The prognosis of patients with a thymoma with immunodeficiency is thought to be worse than for those with other immunodeficiencies. In contrast to a thymoma with immunodeficiency, the common variable immunodeficiency, which is also characterized by hypogammaglobulinemia, is associated with less frequent and less severe cellular immunodeficiency and fewer opportunistic infections including HSV infection. In addition, the clinical presentation of HSV infection is usually atypical with a thymoma with immunodeficiency. Immunological investigations, including quantitative Ig levels, B cells, and T-cell subsets, should be considered as a part of the routine diagnostic evaluation in patients with a thymoma and intractable infections. If immunologic test results are normal, testing should be performed periodically if the clinical suspicion of a thymoma with immunodeficiency persists, because there can be an interval between the diagnosis of immunodeficiency and/or a thymoma and development of infection.

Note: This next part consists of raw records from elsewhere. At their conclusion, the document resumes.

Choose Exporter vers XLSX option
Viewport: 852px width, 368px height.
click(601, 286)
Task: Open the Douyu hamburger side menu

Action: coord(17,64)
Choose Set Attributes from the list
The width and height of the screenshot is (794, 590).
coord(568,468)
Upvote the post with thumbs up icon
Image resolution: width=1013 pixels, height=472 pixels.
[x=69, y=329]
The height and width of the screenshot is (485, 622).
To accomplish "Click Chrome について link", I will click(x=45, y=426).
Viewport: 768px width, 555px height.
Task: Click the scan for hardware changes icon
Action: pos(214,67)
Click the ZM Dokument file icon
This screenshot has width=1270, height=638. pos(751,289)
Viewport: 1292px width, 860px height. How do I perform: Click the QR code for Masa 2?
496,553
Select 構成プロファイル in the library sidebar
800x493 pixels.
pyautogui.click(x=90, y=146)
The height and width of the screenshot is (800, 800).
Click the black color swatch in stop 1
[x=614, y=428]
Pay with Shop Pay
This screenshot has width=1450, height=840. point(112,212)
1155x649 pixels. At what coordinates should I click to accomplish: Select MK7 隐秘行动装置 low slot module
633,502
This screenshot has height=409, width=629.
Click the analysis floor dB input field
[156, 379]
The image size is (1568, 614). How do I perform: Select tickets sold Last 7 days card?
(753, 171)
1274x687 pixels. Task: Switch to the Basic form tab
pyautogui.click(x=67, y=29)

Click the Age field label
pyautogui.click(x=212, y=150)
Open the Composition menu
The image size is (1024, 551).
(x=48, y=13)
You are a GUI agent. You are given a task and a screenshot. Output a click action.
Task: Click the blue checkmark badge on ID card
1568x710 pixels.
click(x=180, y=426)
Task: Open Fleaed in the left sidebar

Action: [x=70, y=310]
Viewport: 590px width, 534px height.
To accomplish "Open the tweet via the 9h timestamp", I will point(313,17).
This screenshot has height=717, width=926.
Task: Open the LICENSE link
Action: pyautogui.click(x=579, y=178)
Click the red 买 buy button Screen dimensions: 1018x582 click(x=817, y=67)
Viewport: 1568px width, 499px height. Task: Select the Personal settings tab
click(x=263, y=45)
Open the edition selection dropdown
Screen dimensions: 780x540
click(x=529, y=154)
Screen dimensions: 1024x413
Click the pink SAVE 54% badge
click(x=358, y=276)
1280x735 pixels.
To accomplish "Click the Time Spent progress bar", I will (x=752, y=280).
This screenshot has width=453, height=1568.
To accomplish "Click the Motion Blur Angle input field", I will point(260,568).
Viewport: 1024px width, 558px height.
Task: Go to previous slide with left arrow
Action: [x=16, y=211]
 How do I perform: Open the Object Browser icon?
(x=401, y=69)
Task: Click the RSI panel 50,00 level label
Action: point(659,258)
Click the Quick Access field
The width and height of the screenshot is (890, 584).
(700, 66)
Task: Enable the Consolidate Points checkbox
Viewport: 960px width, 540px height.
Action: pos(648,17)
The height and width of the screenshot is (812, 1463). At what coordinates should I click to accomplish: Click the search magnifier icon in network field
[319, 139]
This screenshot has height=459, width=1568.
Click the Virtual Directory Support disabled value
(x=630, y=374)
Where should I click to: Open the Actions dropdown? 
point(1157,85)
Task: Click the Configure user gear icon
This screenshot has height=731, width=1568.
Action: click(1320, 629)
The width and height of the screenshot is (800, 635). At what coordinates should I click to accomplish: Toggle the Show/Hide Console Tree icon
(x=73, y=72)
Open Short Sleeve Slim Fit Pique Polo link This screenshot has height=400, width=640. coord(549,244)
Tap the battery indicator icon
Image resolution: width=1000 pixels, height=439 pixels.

In immunocompromised patients, atypical clinical manifestations of HSV presenting as tumor-like nodules or condylomatous or hypertrophic lesions, rather than a classic ulcer may occur. Such unusual presentations increase the risk of a misdiagnosis and delays in appropriate treatment. In this case report, we describe an immunocompromised patient with an unusual tumoral presentation of recurrent herpetic infections of the tongue. The predominant histopathological finding was marked hyperplastic changes with irregular acanthosis, parakeratosis, edema, and lymphocyte exocytosis. It is crucial to be aware of these unusual presentations to provide an early, correct diagnosis and effective treatment for HSV.

In immunocompromised groups, oral acyclovir seems to be the drug of choice for recurrent HSV-1 infections, but recently famciclovir was found to be effective and has the convenience of less frequent dosing than acyclovir. Topical treatment for these patients is usually of little clinical benefit. In our case, after the HSV infection was confirmed by histopathological, clinical, and laboratory examinations, considerable improvement with acyclovir therapy was seen in the intractable lesions. Furthermore, it was reported that IVIG substitution is indicated in all patients with a thymoma with immunodeficiency, as it may be associated with improved control of infections, decreased use of antibiotics, reduced hospitalizations, and perhaps improved survival in patients with a thymoma with immunodeficiency and other hypogammaglobulinemic conditions. For this reason, the patient was directed to the Department of Immunology for IVIG therapy and initiation of routine controls.

In conclusion, when an intractable infection accompanied by a thymoma is encountered, increased awareness about clinical and immunological profiles of this primary immunodeficiency may increase early diagnosis of this condition and prevent mortality.